The story focuses on a treatment called CAR T-cell therapy, which is under review by the FDA for use in treating children with leukemia who are not responding to standard treatments.
The story does a good job of describing the treatment, how it’s different from similar therapies, and how expensive it is. However, the story could have done a better job of discussing the numbers on both the remission rates and the side effects.
This story looks specifically at using an immunotherapy treatment to tackle treatment-resistant leukemia in young people. And while childhood leukemia is rare, it is the most common form of cancer in children and adolescents. That alone makes the subject matter here of widespread interest.
But the story also makes clear that the CAR T-cell treatment may be only the tip of the iceberg, with an array of other research initiatives aimed at using customized immunotherapy to tackle a variety of cancers. That means that the CAR T-cell treatment is being viewed — fairly or unfairly — as a bellwether for individualized immunotherapy in general.
As a result, the way that the public perceives this type of cancer therapy may be strongly influenced by the way people perceive CAR T-cell treatment for juvenile leukemia cases. That makes it especially important for stories to give readers accurate information, and to place it in a context that helps people understand the associated pros and cons. Overall, we think the story does a pretty good job here.
The story tackles this issue head on, as here: “Novartis has not disclosed the price for its therapy, but analysts are predicting $300,000 to $600,000 for a one-time infusion.”
This is satisfactory, but barely. Here’s how the story addresses benefits for the CAR T-cell treatment: “In the pivotal trial testing the therapy in almost a dozen countries, 83 percent of patients went into remission. A year later, two-thirds remained so.”

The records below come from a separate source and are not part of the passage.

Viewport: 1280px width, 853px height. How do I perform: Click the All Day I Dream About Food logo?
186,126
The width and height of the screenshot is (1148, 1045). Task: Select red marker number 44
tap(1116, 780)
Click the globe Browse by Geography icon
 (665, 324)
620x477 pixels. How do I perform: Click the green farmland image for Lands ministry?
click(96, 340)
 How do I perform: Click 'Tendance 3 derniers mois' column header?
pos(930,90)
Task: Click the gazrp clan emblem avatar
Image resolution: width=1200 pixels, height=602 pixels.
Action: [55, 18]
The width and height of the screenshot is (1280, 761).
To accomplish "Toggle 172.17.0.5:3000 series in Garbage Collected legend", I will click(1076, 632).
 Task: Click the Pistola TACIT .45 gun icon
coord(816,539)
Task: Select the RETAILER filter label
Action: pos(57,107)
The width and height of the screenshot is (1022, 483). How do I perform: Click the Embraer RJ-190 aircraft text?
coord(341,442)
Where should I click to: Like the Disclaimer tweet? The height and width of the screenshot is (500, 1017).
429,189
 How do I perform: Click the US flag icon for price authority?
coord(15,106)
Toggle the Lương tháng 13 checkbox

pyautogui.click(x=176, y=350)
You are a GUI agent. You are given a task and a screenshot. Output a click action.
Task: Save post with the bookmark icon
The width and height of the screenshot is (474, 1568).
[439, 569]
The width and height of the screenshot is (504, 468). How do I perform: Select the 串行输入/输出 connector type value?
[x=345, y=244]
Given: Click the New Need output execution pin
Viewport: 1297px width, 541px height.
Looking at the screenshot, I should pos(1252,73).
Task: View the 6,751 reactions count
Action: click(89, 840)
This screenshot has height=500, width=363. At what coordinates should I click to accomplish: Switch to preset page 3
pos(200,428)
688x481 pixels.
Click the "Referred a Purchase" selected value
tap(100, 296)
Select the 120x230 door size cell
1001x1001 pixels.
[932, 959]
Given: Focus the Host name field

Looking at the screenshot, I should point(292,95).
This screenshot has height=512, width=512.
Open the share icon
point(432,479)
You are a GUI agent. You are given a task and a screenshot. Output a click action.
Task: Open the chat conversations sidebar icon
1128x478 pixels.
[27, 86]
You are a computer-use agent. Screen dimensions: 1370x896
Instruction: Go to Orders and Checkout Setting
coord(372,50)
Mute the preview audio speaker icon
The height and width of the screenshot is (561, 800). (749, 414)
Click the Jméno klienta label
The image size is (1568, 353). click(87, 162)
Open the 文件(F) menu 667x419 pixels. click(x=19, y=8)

That information would be much more useful if it placed those numbers in context. For example, how many patients were enrolled in the study? 83 percent could be 13 out of 16 patients, or it could be 1,328 patients out of 1,600. And how does 83 percent compare to standard treatment?
Similarly, is the story telling us that two-thirds of all patients were still in remission a year later? Or did it mean that two-thirds of the 83 percent were still in remission a year later? Contextual information would have provided some much-needed clarity here.
The story notes: “The revved-up immune system [that results from the CAR T-cell treatment] becomes a potent cancer-fighting agent but also a dangerous threat to the patient. Serious side effects abound, raising concerns about broad use.” The story then goes on to discuss those potential harms more thoroughly.
Ordinarily, this would be sufficient for a Satisfactory rating. But given the severity and frequency of serious, life-threatening events, the story needed numbers: What percentage of patients in the trial experienced a serious immune reaction? How many died?
There are also plenty of unknowns with a new cancer treatment, such as lack of data on long-term prognosis.
The story refers to a “pivotal trial testing the therapy in almost a dozen countries,” but offers little additional information. While the story offers an in-depth history of the research that led up to this treatment, readers are given very little information about the trials that provide insight into how well the treatment works and its associated risks.
There’s really no disease mongering here, though there is one point that we’d like to single out. The story states that the CAR T-cell treatment “initially would be available only for the small number of children and young adults whose leukemia does not respond to standard care. Those patients typically have a grim prognosis” [emphasis added]. What does it mean to “typically have a grim prognosis”? It’s a fine turn of phrase, but it doesn’t actually convey much information — and it’s scary. In a case like this, it would likely be better to let the numbers speak for themselves. Or, if a story does include this sort of language, to back it up with some numbers.
All of the sources in the story are patients, parents of patients, are associated with the pharmaceutical industry, or were involved with the relevant research being discussed. That said, the sources — and their conflicts of interest — were all clearly identified. Still, the story would have benefited from some independent, expert input.
First of all, the story makes clear that CAR T-cell treatment — if approved — would be available only to those for whom conventional treatments have not worked. That’s a key point. Second, the story does articulate the difference between this form of immunotherapy (which is customized to the patient) and other immunotherapy techniques, which are so-called “checkpoint inhibitors” and are not individualized. As mentioned earlier, we would have liked to have seen more data on the success rates of standard treatment vs these treatments.
The story clearly lays out where this treatment is in the FDA review process, how that process may unfold, and what this may mean for future availability. In addition, the story explains that CAR T-cell treatment would not be rolled out universally, but — if approved — would be available only through designated treatment facilities that have the relevant expertise.
The story does a good job here, articulating what makes this treatment novel and how it works relative to other immunotherapy treatments.
The story goes well beyond any news release.